EXERCISE DETAILS: Reproduce every record verbatim but drop the pictures.

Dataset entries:
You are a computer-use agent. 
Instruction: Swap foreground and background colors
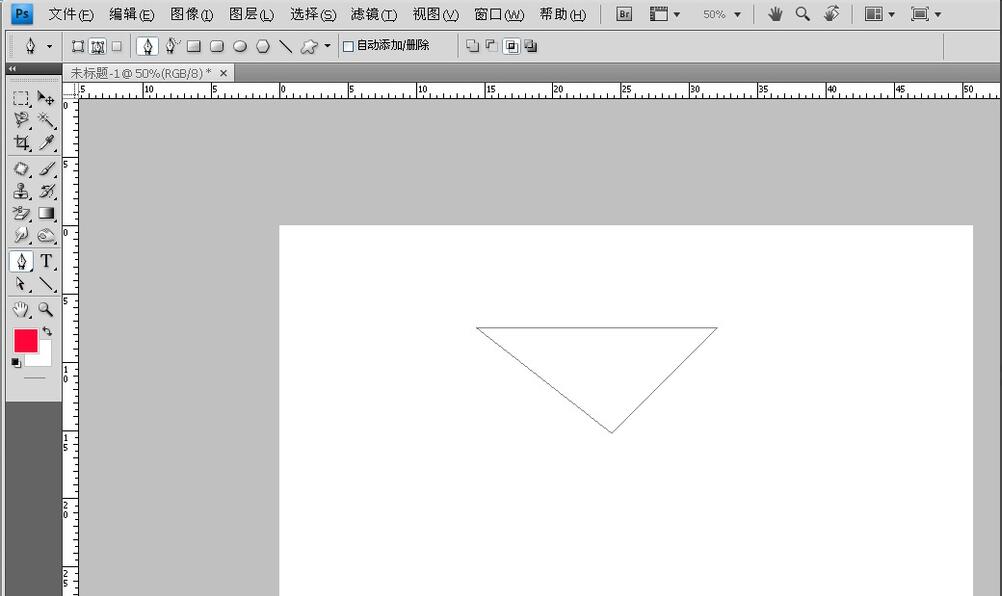(47, 332)
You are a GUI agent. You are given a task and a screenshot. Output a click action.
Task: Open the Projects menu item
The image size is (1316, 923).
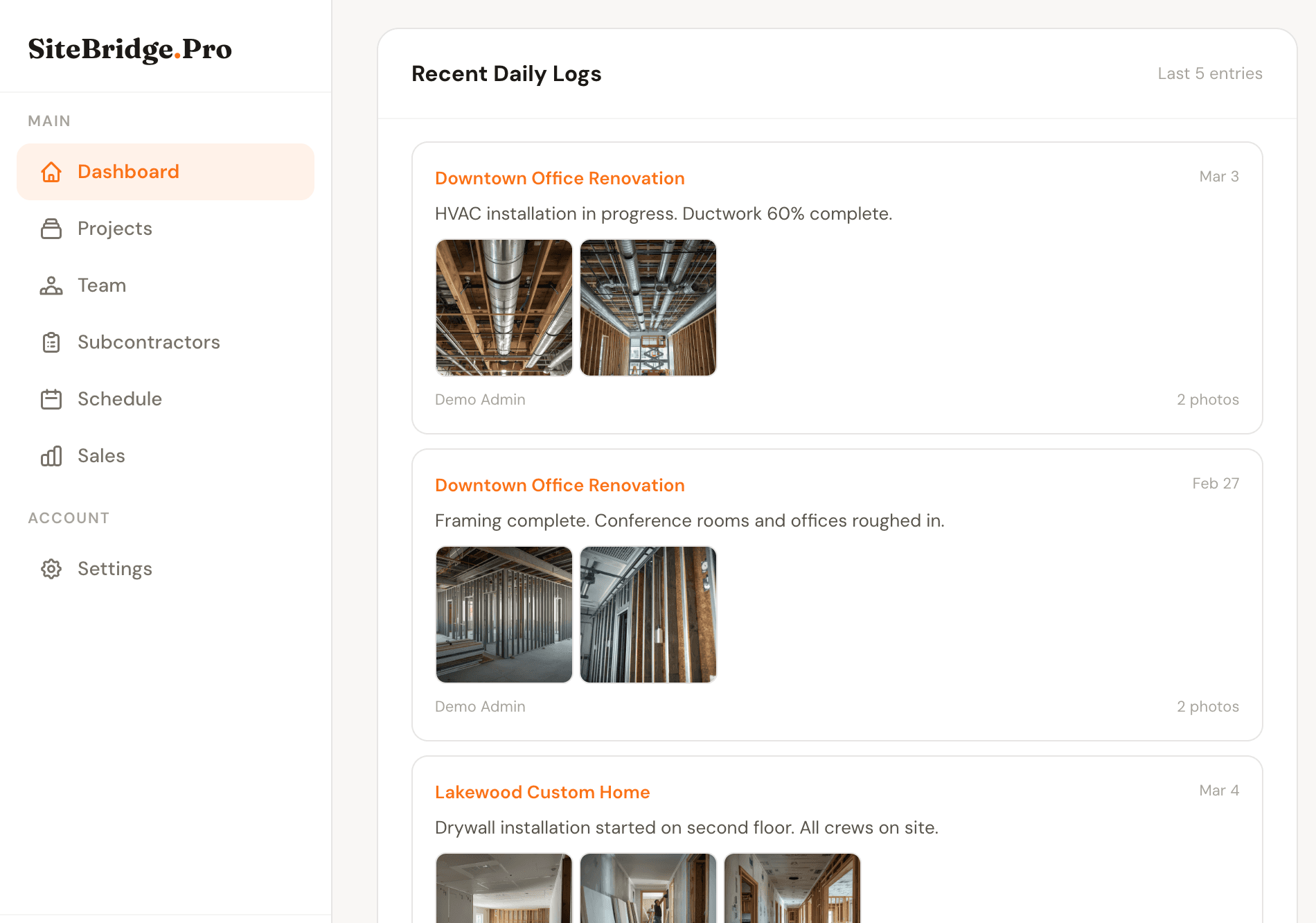114,229
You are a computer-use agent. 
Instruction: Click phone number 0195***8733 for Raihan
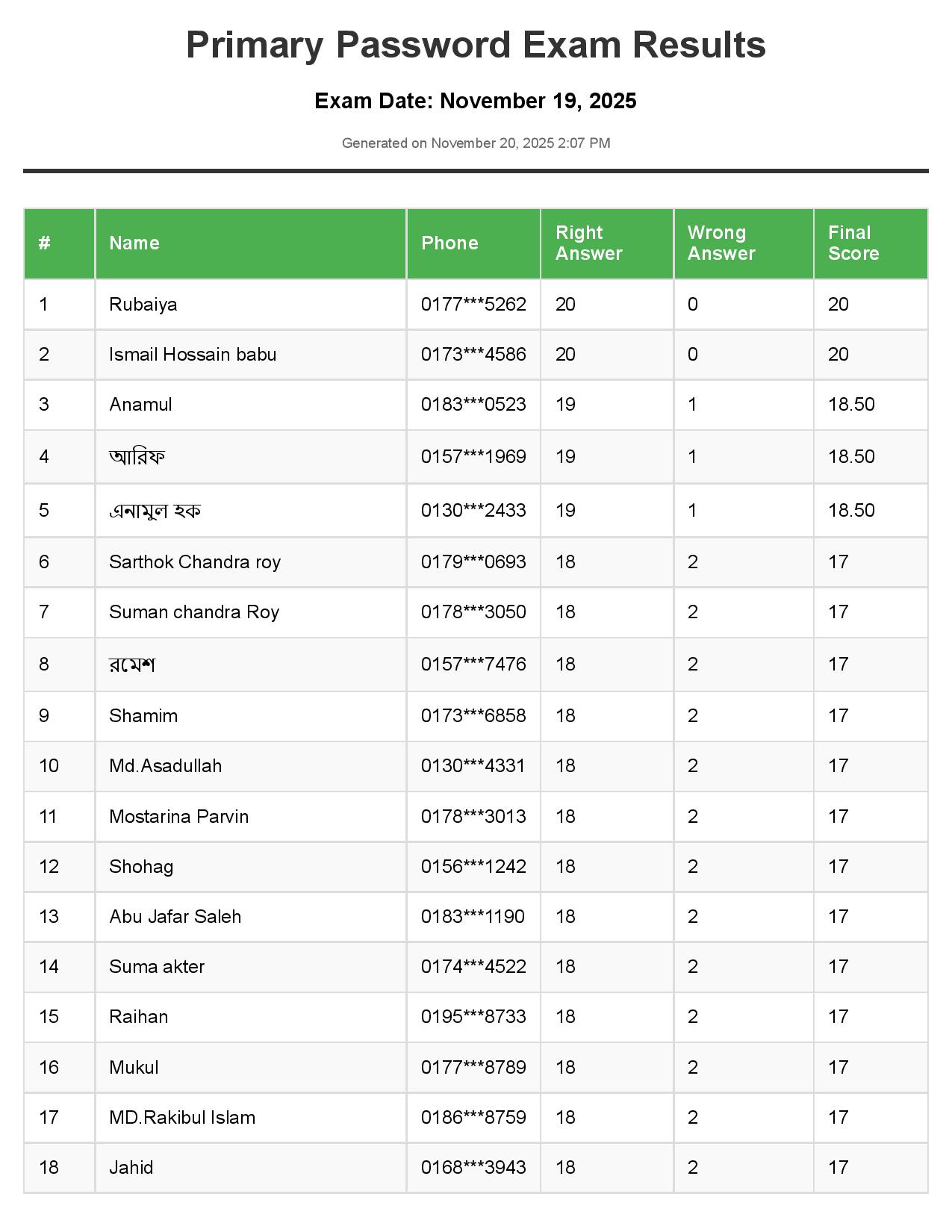pos(473,1017)
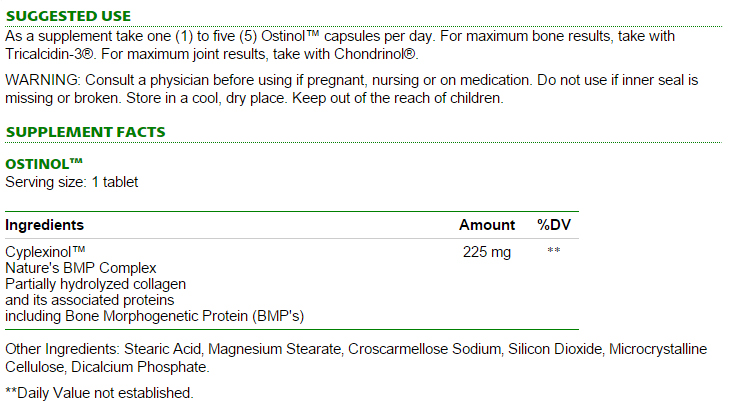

ANSWER BOX:
You are a computer-use agent. 
Instruction: Swap foreground and background colors
(47, 332)
You are a GUI agent. You are given a task and a screenshot. Output a click action.
Task: Open the Projects menu item
The image size is (1316, 923).
114,229
You are a computer-use agent. 
Instruction: Click phone number 0195***8733 for Raihan
pos(473,1017)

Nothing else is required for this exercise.